QTM's development road-map

Submitted by Matthew Smith on Sat, 2008-03-22 20:05

Note: this page is hideously out of date. 0.7 was delivered in October 2008 and the latest release was, in January 2009. All of the other features mentioned here are up in the air, but a rich text interface and Markdown support in the Preview are in development.

Where is QTM going from here?

A couple of weeks ago I released what I intend to be the last minor release to the 0.5 series. Work has now begun (or rather, re-started) on the next big changes to QTM, which should lead to the 0.6 release. This is the feature roadmap for the next few releases of QTM:

0.6: April or May

As of mid-March, this release is to feature persistence in its lists of blogs and categories. Each time you change the account details, the blog list will remain on file until you change the details or refresh it manually; the category lists will behave similarly. This central feature is already in place; what I am working on now is consistency, so that QTM will not, for example, wipe all your details any time you load an entry which uses a different account.

0.7: July, I hope

Once the structure which supports persistance in 0.6 is in place, the next big feature, as requested recently, is multiple accounts.

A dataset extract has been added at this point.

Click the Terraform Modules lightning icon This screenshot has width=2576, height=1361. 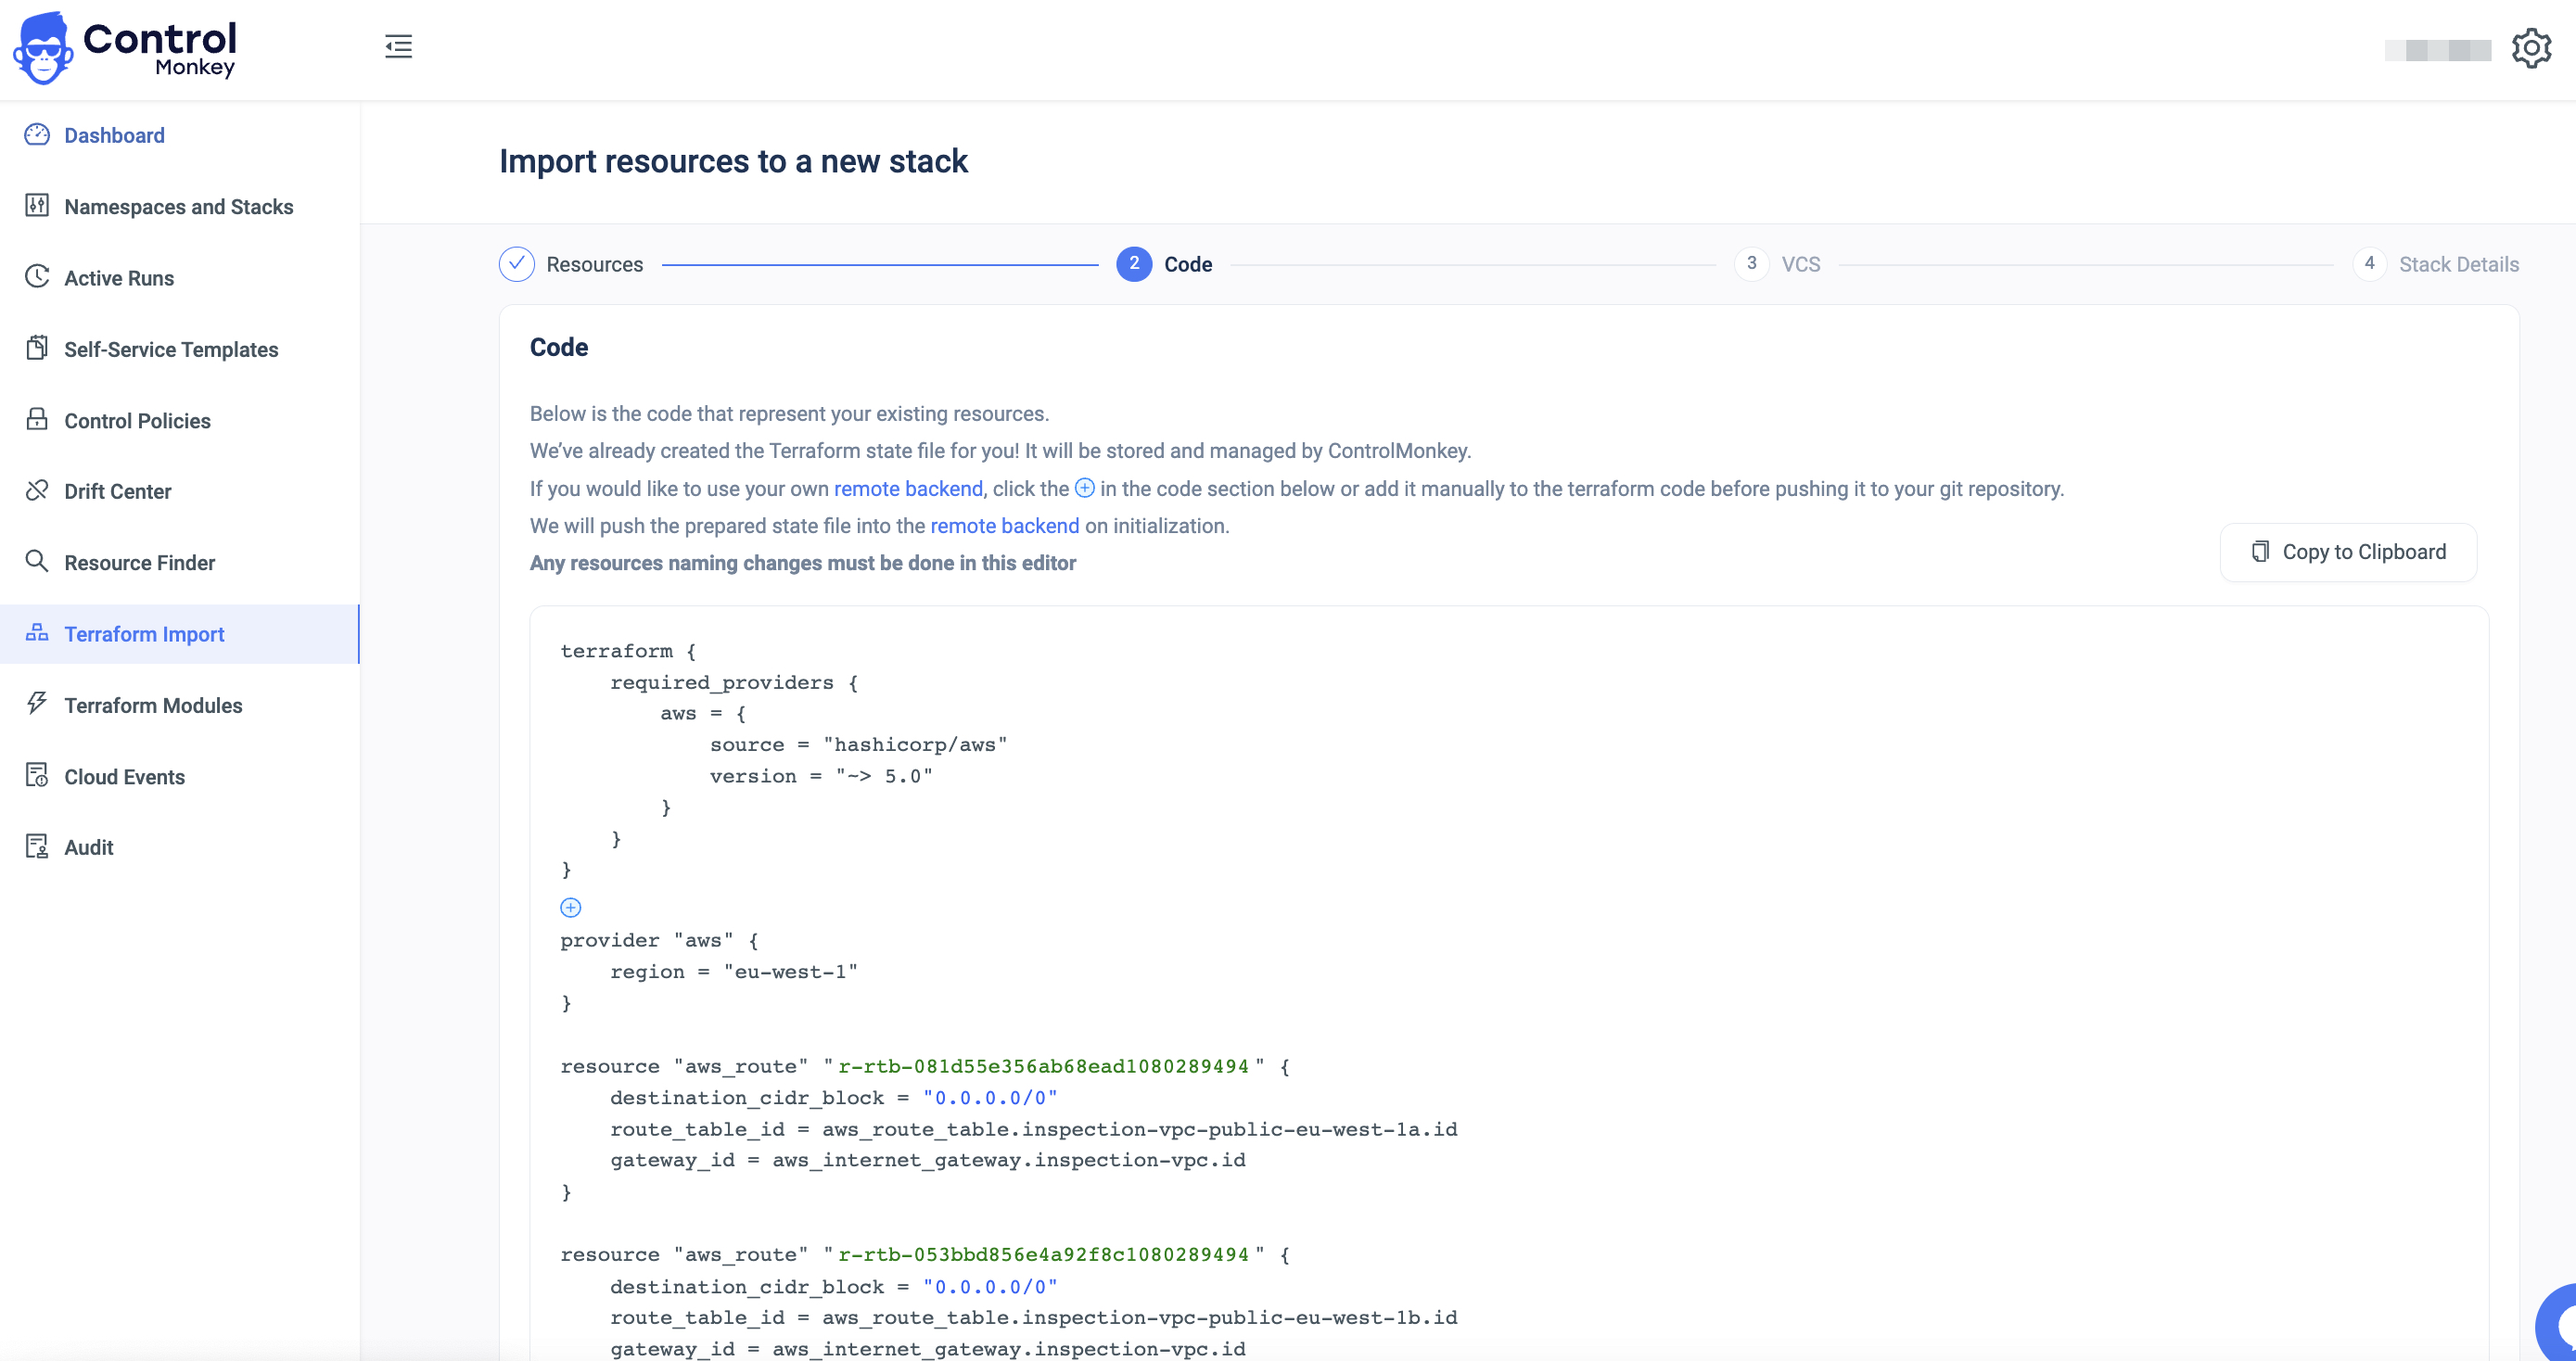(37, 703)
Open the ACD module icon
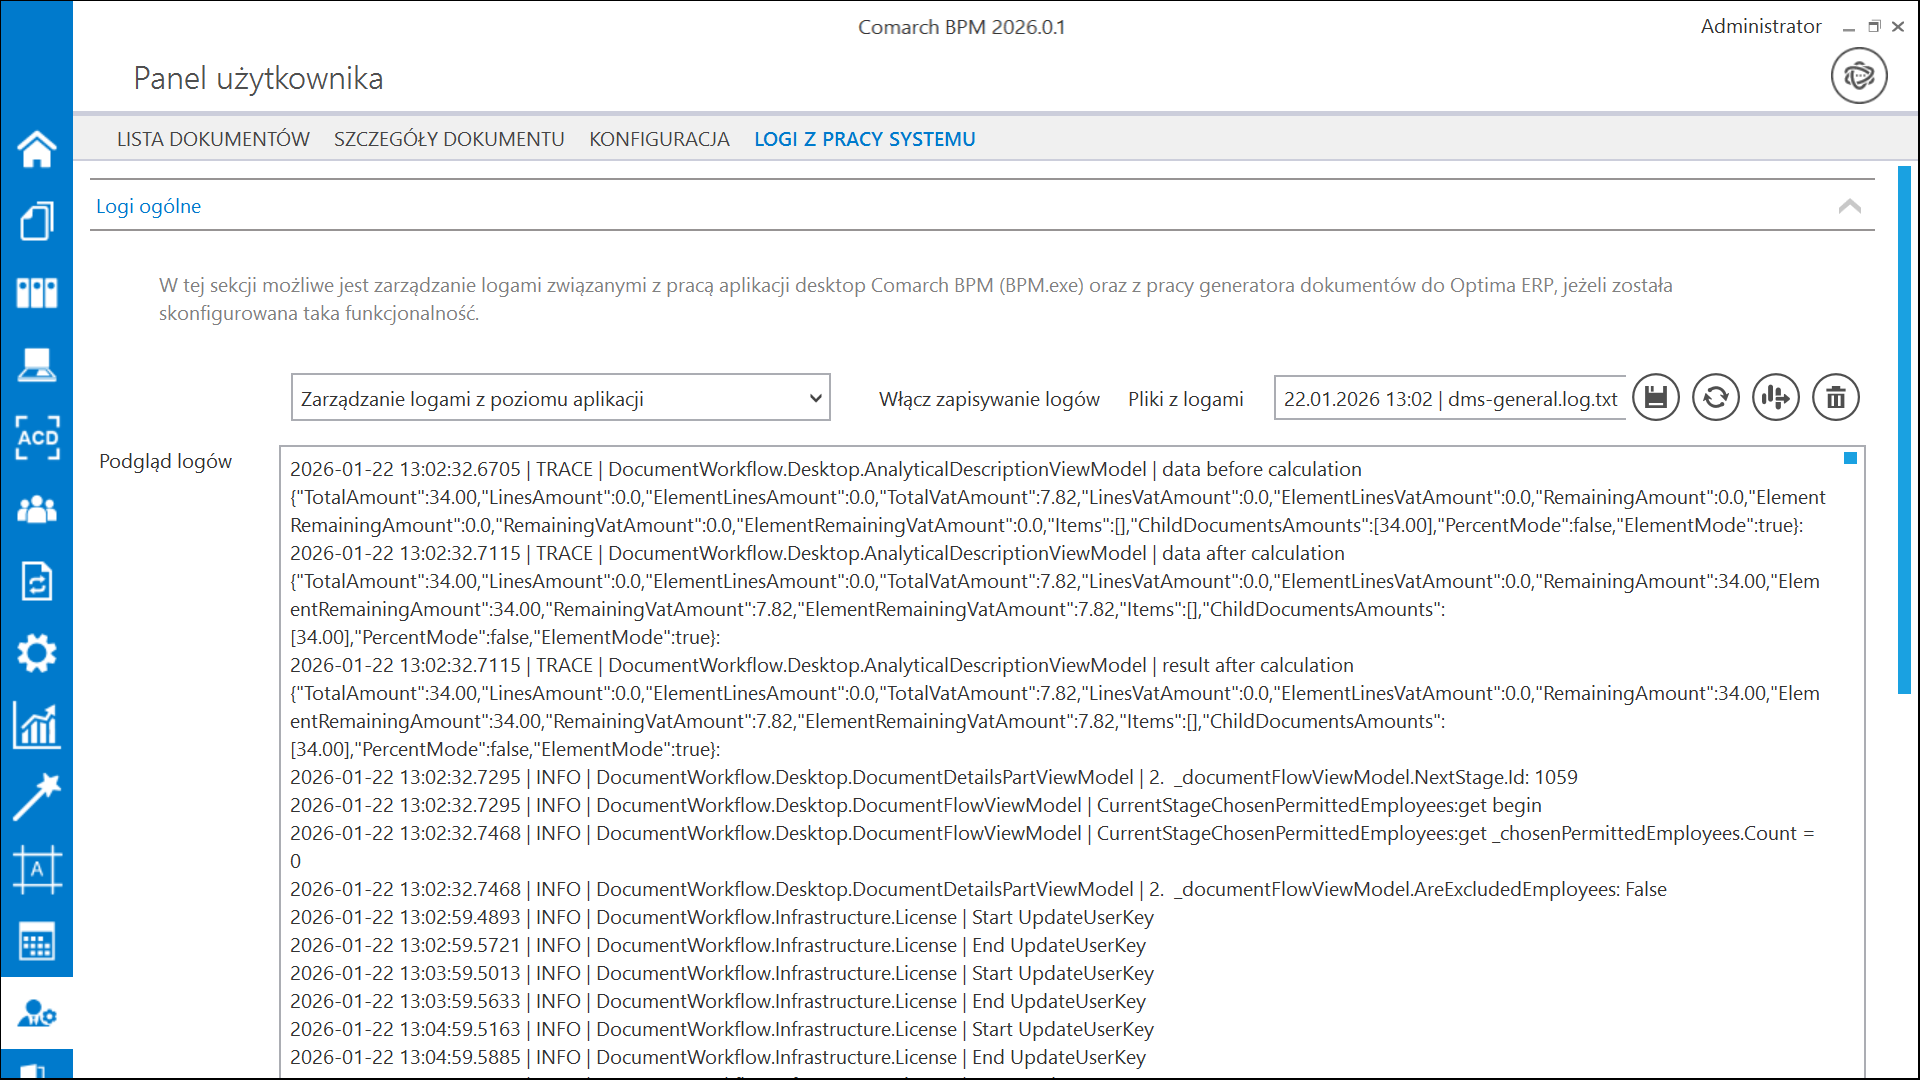 37,438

These two features are what I consider "definite"; I actually need them myself, and the constant reloading of categories and blogs, while it keeps QTM up to date, can be annoying, particularly if you lose your internet connection.


I expect that version 0.8 will feature some means of retrieving entries from the server itself, so you can edit them in QTM and resubmit them, or delete them. Note that there is only so much you can edit and manage with QTM; monitoring comments for spam, for example, is not possible in QTM and will not be for the foreseeable future, because the methods for doing this vary from system to system (SpamLookup in MT, Akismet in Wordpress, for example).


Another recent feature request: compatibility with different blogging interfaces. The most important of these is Blogger, which has its own desktop client interface (called GData) which is entirely different from that used by Wordpress and Movable Type. Another new interface is Atom, which Movable Type can use (but it can also use the standard XML-RPC). To do this, a plugin system needs to be implemented for all functions which interact with your websites, rather than with you.